- [Work instruction]: Repeat exactly, please, the opening lines of the data below, through and including the line where "People Also Bought (102, 1512)" sits.

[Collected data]
------------------------------

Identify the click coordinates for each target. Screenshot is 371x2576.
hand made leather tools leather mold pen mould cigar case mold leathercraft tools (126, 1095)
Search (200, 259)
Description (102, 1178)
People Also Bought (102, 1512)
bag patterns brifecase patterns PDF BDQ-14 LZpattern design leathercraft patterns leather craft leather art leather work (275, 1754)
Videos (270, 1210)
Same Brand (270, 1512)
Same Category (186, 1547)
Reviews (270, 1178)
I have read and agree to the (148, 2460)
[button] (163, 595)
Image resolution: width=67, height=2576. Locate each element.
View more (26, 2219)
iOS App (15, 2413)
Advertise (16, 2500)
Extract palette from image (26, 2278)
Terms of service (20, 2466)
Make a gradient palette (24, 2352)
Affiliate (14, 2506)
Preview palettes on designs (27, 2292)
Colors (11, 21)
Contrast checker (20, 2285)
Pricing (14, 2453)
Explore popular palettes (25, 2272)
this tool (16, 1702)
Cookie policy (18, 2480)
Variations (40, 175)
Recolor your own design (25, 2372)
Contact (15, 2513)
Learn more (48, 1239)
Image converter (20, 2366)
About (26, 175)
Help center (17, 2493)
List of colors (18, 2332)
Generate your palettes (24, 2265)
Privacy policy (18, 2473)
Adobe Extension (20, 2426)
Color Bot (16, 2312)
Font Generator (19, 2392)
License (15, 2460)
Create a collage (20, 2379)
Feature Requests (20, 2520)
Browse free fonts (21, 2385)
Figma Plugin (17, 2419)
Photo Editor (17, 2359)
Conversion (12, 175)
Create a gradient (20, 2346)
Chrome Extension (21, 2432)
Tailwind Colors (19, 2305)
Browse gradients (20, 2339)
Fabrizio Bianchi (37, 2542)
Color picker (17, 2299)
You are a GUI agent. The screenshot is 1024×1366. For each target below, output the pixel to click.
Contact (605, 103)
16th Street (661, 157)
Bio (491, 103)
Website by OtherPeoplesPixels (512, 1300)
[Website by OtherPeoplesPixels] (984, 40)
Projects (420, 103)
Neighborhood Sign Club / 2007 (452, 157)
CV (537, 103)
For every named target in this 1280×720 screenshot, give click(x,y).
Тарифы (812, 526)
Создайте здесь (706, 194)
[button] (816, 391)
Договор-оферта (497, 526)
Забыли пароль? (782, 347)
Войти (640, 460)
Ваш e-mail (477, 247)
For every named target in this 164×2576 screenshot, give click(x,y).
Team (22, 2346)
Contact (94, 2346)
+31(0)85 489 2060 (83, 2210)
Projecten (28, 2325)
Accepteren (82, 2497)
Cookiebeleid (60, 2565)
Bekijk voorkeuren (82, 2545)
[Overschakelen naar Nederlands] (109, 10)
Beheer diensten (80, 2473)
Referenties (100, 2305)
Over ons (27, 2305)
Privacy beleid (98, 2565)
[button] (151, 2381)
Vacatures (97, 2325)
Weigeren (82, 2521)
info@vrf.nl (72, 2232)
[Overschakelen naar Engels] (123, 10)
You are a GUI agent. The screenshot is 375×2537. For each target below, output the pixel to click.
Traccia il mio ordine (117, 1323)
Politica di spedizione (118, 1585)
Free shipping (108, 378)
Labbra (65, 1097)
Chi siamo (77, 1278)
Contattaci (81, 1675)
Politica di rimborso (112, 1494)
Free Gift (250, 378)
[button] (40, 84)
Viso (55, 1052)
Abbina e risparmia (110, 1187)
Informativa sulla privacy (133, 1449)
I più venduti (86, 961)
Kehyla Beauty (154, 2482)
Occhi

------------------------------

- [Task answer]:
Identify the click coordinates for each target. Screenshot is 371x2576.
hand made leather tools leather mold pen mould cigar case mold leathercraft tools (126, 1095)
Search (200, 259)
Description (102, 1178)
People Also Bought (102, 1512)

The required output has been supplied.